Seca em SP: privatização da gestão, controle e distribuição de água
Se a lógica de uma empresa listada em duas bolsas de valores, como é o caso da Sabesp, é a maximização do retorno ao acionista, será que ela subestimou os riscos ao não realizar os investimentos necessários?
Por Bruno Peregrina Puga*, publicado no Brasil Debate
Publicado 22/10/2014 11:17
Enfrentando um período de estiagem e temperaturas históricas para a época, a macrorregião de São Paulo se vê, com incredulidade, diante de um eminente colapso no abastecimento hídrico.
Além de englobar duas das regiões econômicas mais importantes do Brasil (a Região Metropolitana de São Paulo e de Campinas), as crises e conflitos no abastecimento doméstico já estão presentes em cidades do interior e em diversas regiões da capital.
Este cenário parecia inimaginável para a magnitude dos sistemas que abastecem a região, como o Sistema Alto Tietê, Guarapiranga e o Cantareira.
A Sabesp, empresa mista do governo de São Paulo (50,26% do governo estadual, 25,5% na BMF/Bovespa e 24,2% na Bolsa de NY) é a empresa outorgada para utilizar e gerir esses sistemas, destinando em tempos normais 33m³/s para RMSP e 5m³/s para cidades da RMC.
Com a persistência da falta de chuvas e clima adverso e com a instauração de um comitê de crise, a Sabesp foi obrigada a reduzir a captação, apesar de que tardiamente, para 19,1m³/s.
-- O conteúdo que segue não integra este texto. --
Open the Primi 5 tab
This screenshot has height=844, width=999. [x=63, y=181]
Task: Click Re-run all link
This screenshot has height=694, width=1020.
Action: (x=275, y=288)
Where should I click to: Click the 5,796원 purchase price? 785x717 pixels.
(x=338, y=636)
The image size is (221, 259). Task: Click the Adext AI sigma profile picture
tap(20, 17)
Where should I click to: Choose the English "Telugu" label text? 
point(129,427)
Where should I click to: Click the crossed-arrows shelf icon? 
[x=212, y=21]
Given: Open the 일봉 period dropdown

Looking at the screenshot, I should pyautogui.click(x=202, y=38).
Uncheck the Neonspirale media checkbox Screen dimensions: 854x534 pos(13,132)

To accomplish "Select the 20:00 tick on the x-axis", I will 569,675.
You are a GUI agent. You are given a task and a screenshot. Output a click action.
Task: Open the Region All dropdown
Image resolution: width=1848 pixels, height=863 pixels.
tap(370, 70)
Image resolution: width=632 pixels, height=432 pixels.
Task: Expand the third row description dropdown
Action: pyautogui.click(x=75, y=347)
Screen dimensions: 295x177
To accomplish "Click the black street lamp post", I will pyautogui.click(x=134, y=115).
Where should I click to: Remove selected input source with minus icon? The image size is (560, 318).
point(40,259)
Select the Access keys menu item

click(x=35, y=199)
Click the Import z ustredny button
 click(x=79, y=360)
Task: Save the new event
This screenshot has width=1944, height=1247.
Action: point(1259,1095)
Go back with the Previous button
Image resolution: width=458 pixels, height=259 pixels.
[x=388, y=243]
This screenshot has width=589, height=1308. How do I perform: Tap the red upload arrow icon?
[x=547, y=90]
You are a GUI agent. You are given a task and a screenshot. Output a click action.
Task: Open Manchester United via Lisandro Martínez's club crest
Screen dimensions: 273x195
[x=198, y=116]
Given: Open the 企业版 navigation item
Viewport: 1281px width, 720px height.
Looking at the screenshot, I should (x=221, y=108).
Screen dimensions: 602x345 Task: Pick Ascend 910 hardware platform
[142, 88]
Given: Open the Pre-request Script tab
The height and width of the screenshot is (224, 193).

O que era considerado um risco remoto tornou-se uma grande incerteza quanto ao que vem pela frente. A engenharia já demonstra limites na apresentação de soluções no curtíssimo prazo, além da captação do volume morto dos reservatórios.
A irresponsabilidade deve ser compartilhada entre a Sabesp e os órgãos de controle (como a ANA e DAAE), mas não recair sobre os usuários como tem sido feito. Cabe lembrar que, na renovação da outorga em 2004, a Sabesp comprometeu-se a reduzir as perdas do sistema e, principalmente, a dependência da RMSP do Sistema Cantareira.
Não foi o que aconteceu. Os índices de desperdício ainda beiram os 25% e a Sabesp continuou a retirada além da cota permitida pela ANA.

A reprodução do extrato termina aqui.